Ideally we could automatically generate coverage tables from a font. But at *least* we should treat the Latin codepoints as a special case, and fall back to the default latin font when latin codepoints are used in a font without latin codepage coverage.

(This has been an issue for Russian, Indic languages, the google noto fonts, etc, and accounts for most of the present difficultly in choosing an appropriate font for a particular wiki language.)


Version: unspecified
Severity: normal

Details

Reference
bz68922

Event Timeline

bzimport raised the priority of this task from to High.Nov 22 2014, 3:40 AM
bzimport added projects: Collection, I18n.
bzimport set Reference to bz68922.

Change 151360 had a related patch set uploaded by Cscott:
Use Lohit fonts when possible.

https://gerrit.wikimedia.org/r/151360

Change 151360 merged by jenkins-bot:
Use Lohit fonts when possible.

https://gerrit.wikimedia.org/r/151360

The above patches partially fix the problem -- they switch to the default latin font for latin code pages. But we should really enumerate the full set of code points mapped by a font. That's part two of fixing this bug.

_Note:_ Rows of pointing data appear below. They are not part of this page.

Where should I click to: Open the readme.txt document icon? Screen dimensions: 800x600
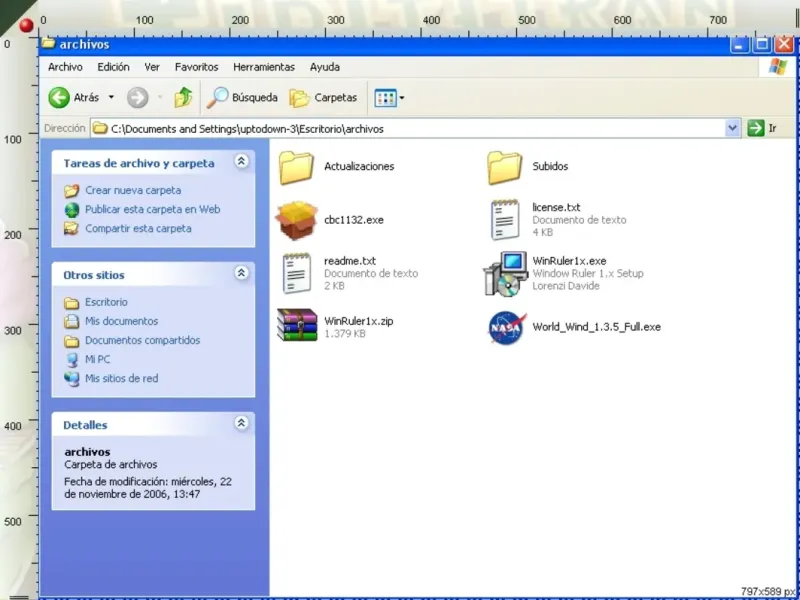[297, 274]
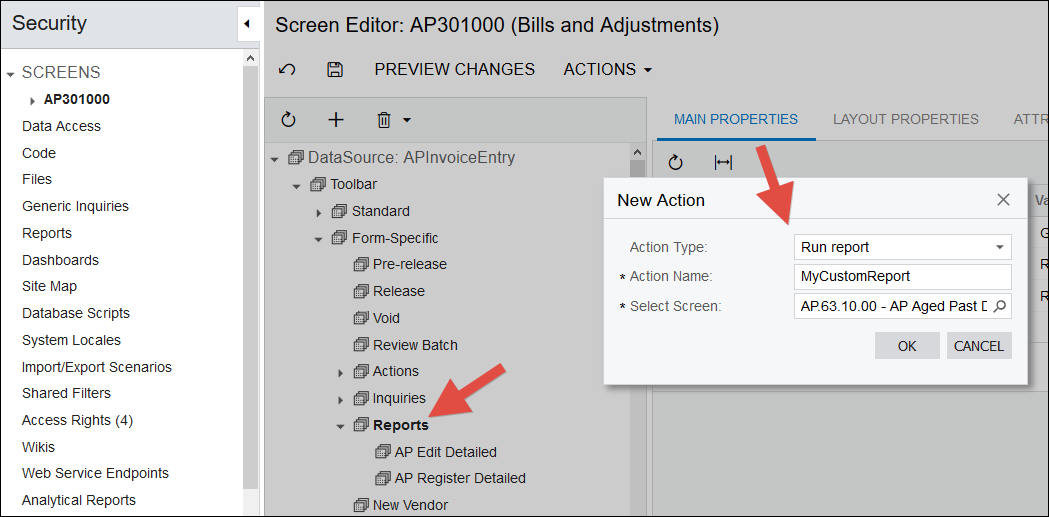Close the New Action dialog
Image resolution: width=1049 pixels, height=517 pixels.
click(1003, 200)
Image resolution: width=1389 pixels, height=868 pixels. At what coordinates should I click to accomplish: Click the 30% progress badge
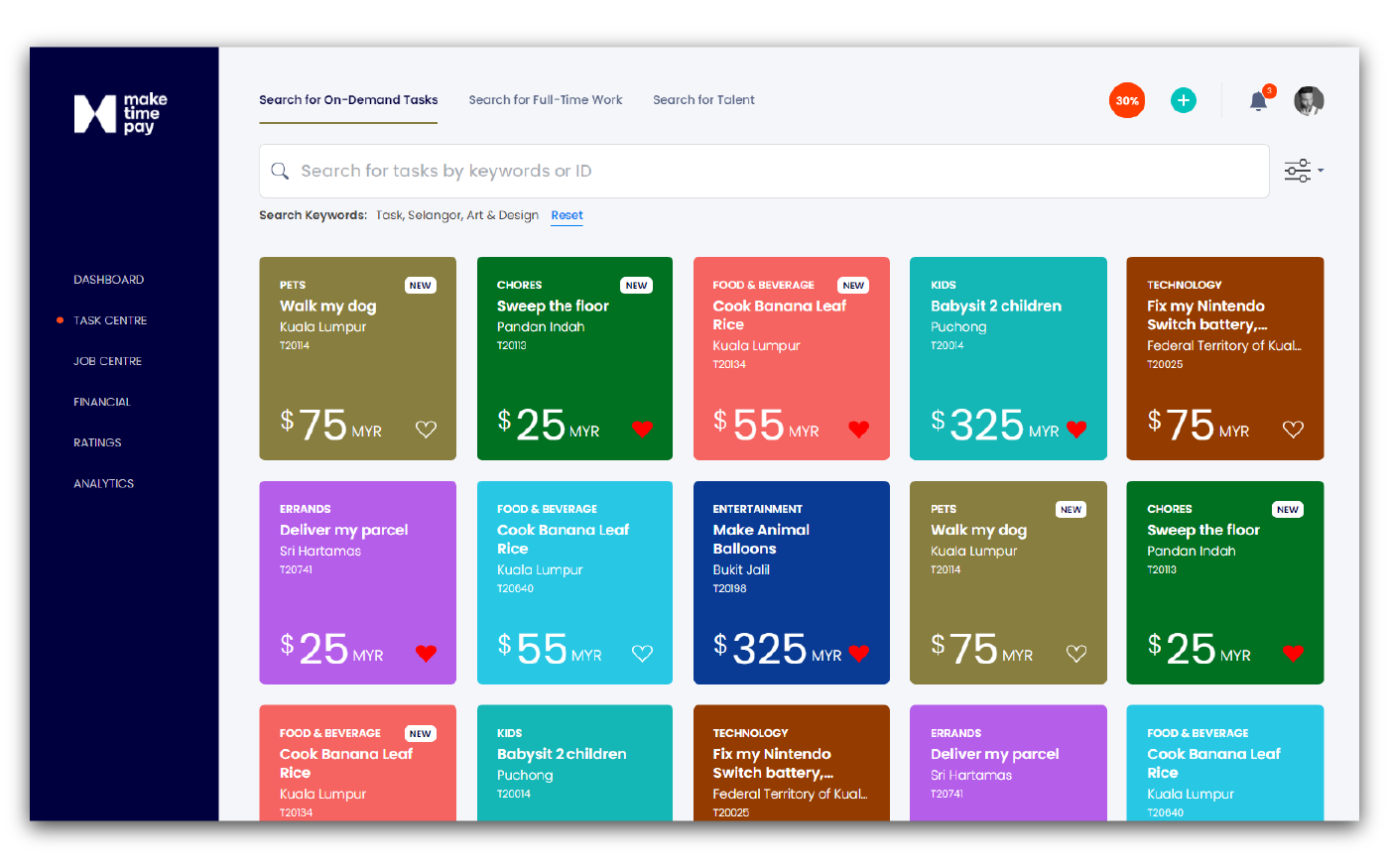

Note that the default latin font doesn't cover the ~ character (!), which is used in https://en.wikipedia.org/wiki/Moon#Internal_structure in the sentence, "this is only ~20% the size of the Moon, in contrast to the ~50% of most other terrestrial bodies".

This sort of font hardcoding really doesn't scale... https://gerrit.wikimedia.org/r/#/c/151360/1/lib/index.js,cm

Is it really impossible to load the appropriate fonts as installed on the server (we already install them for EasyTimeline etc. (e.g. bug 20825)?
See also the ULS fontrepo: https://git.wikimedia.org/tree/mediawiki%2Fextensions%2FUniversalLanguageSelector/HEAD/data%2Ffontrepo

@cscott: Any news (as you're set as assignee)? Still "high priority"?